Data for locating described items
○ ○ ○ ○ ○ ○ ○

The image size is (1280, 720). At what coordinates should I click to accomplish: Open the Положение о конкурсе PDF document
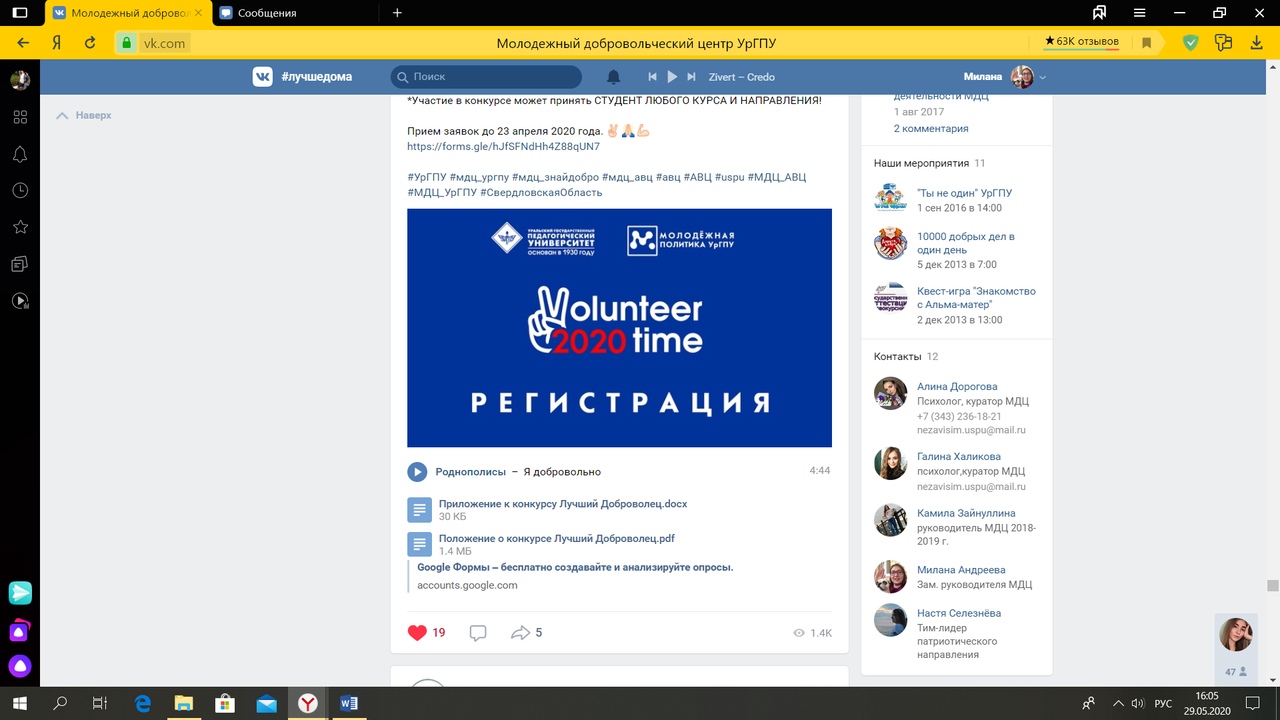[x=556, y=538]
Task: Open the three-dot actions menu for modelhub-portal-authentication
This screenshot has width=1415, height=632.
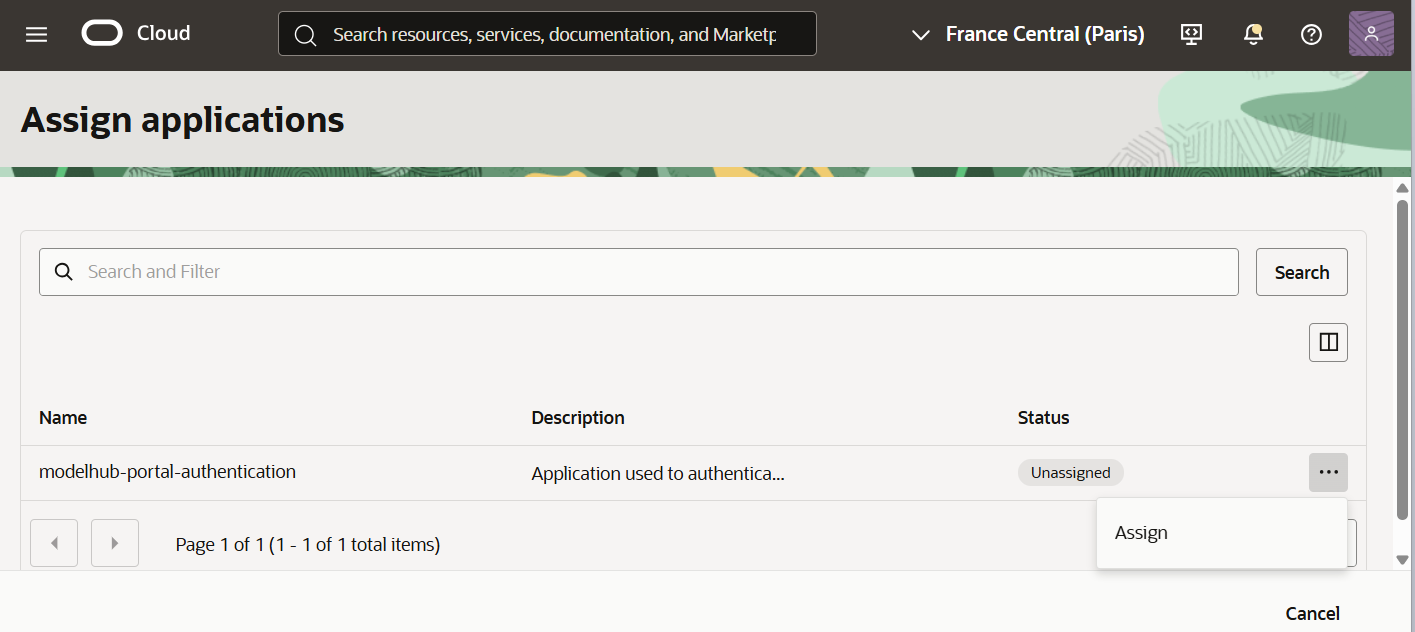Action: pyautogui.click(x=1328, y=471)
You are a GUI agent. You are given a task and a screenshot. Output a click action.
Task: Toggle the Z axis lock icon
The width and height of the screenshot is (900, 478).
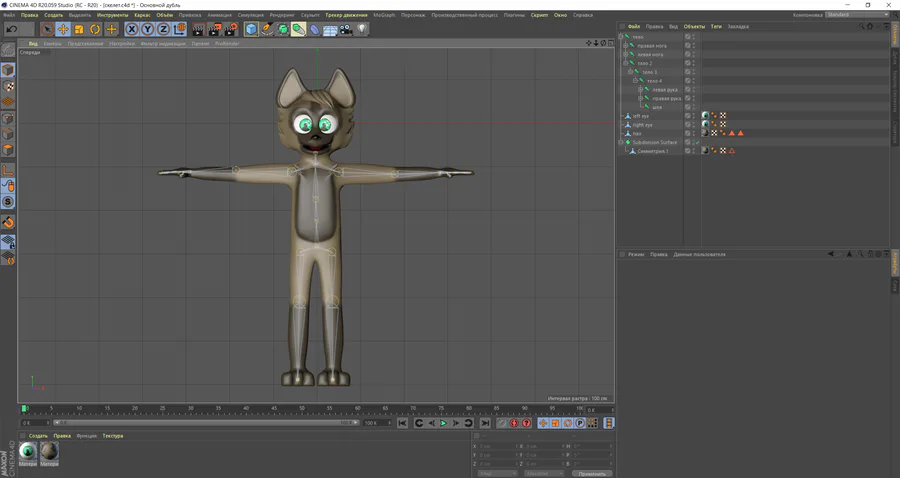[x=163, y=29]
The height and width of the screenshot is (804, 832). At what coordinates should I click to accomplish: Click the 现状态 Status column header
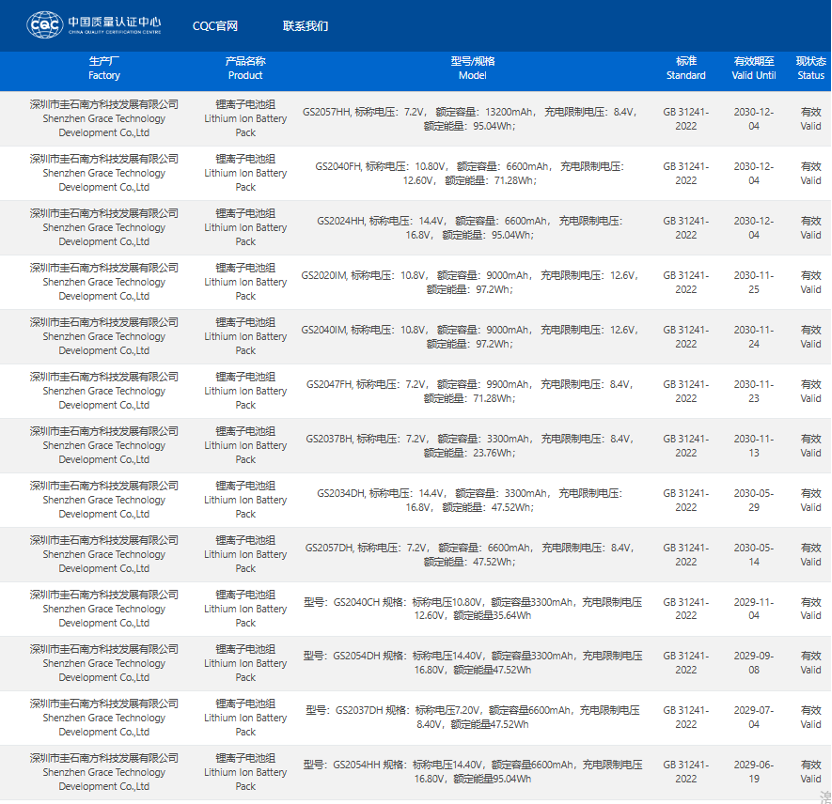(811, 68)
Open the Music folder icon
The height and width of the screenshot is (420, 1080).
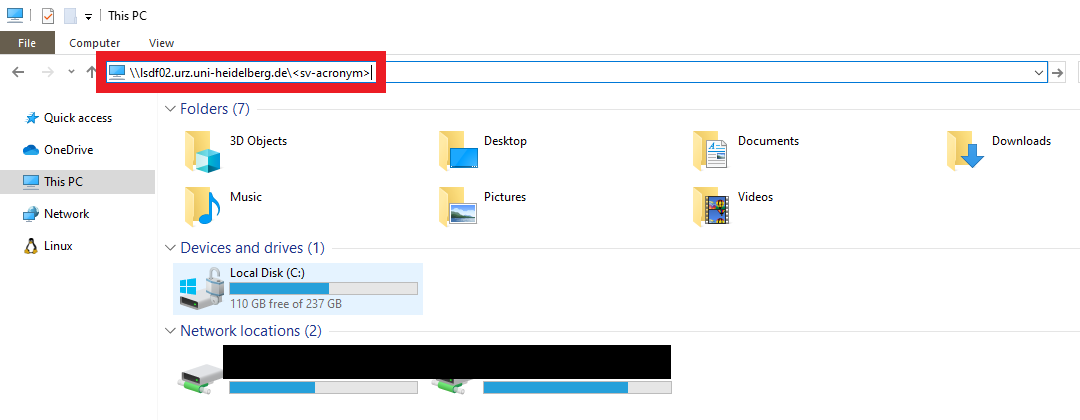tap(202, 207)
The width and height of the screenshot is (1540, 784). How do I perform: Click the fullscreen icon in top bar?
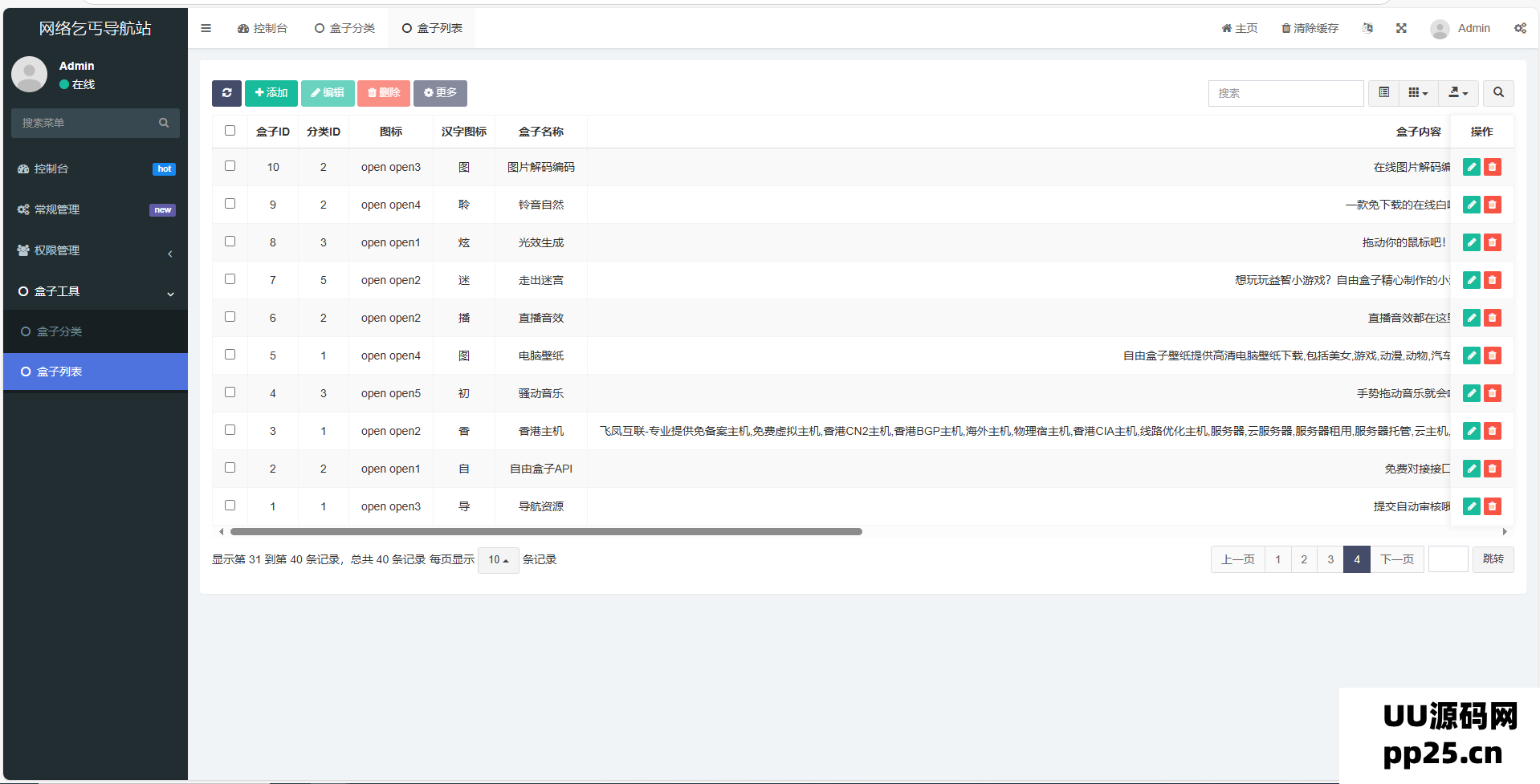click(x=1401, y=28)
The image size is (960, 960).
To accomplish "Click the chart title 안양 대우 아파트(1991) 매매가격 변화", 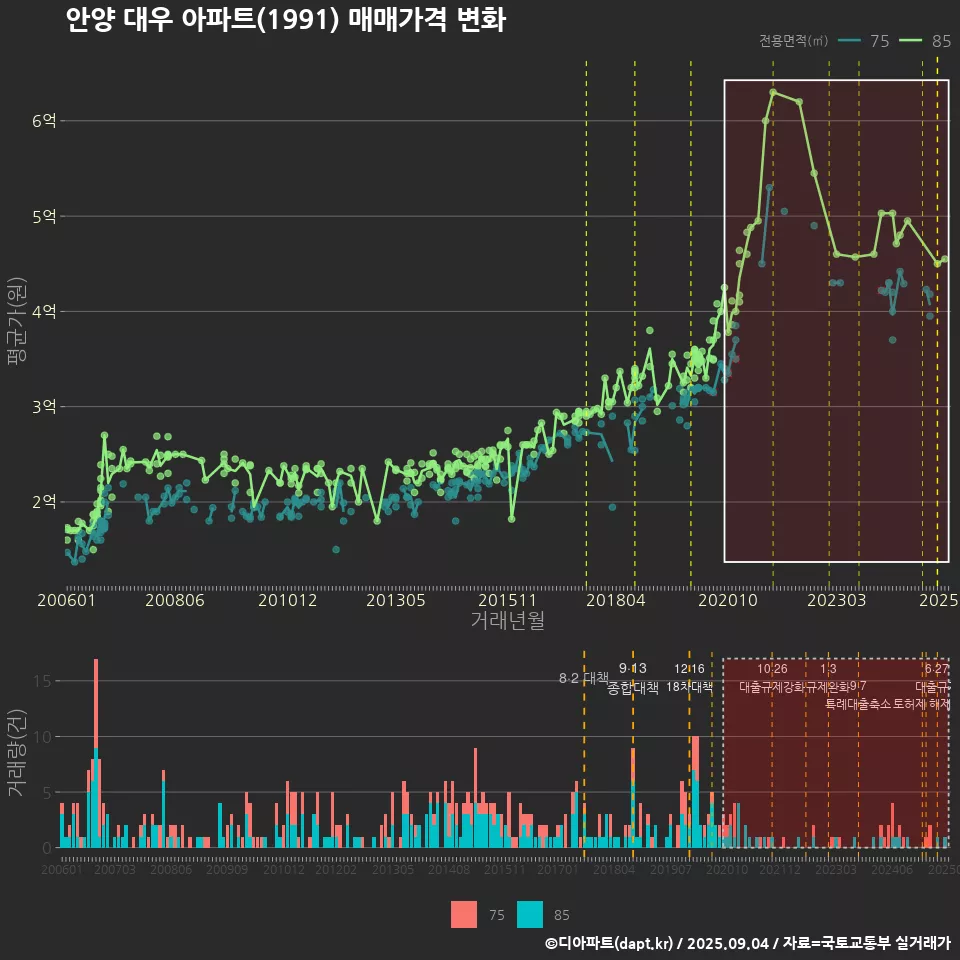I will (x=285, y=21).
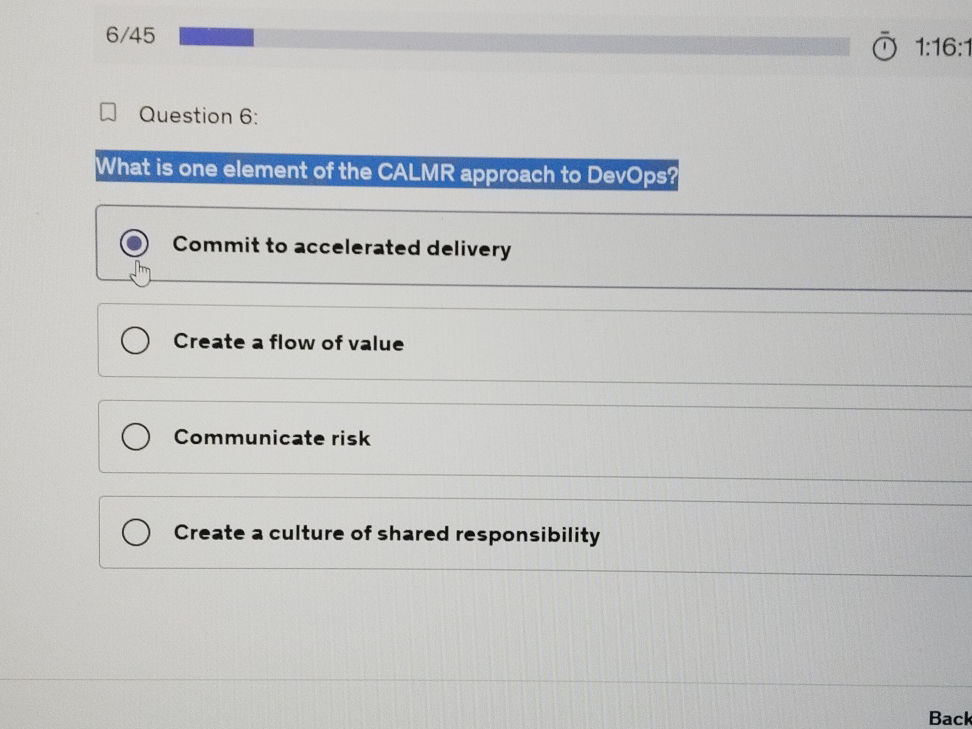Go to the previous question with Back
Image resolution: width=972 pixels, height=729 pixels.
(x=949, y=717)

○ ○ ○ ○ ○ ○ ○

* _What you will do_
Copy out the data from its beginning through the line containing "Action: pyautogui.click(x=1328, y=471)", including that line, and omit the pictures.

* _Answer to this task_
The image size is (1280, 720). At what coordinates should I click to accomplish: Open the Положение о конкурсе PDF document
[x=556, y=538]
Task: Open the three-dot actions menu for modelhub-portal-authentication
This screenshot has width=1415, height=632.
Action: pyautogui.click(x=1328, y=471)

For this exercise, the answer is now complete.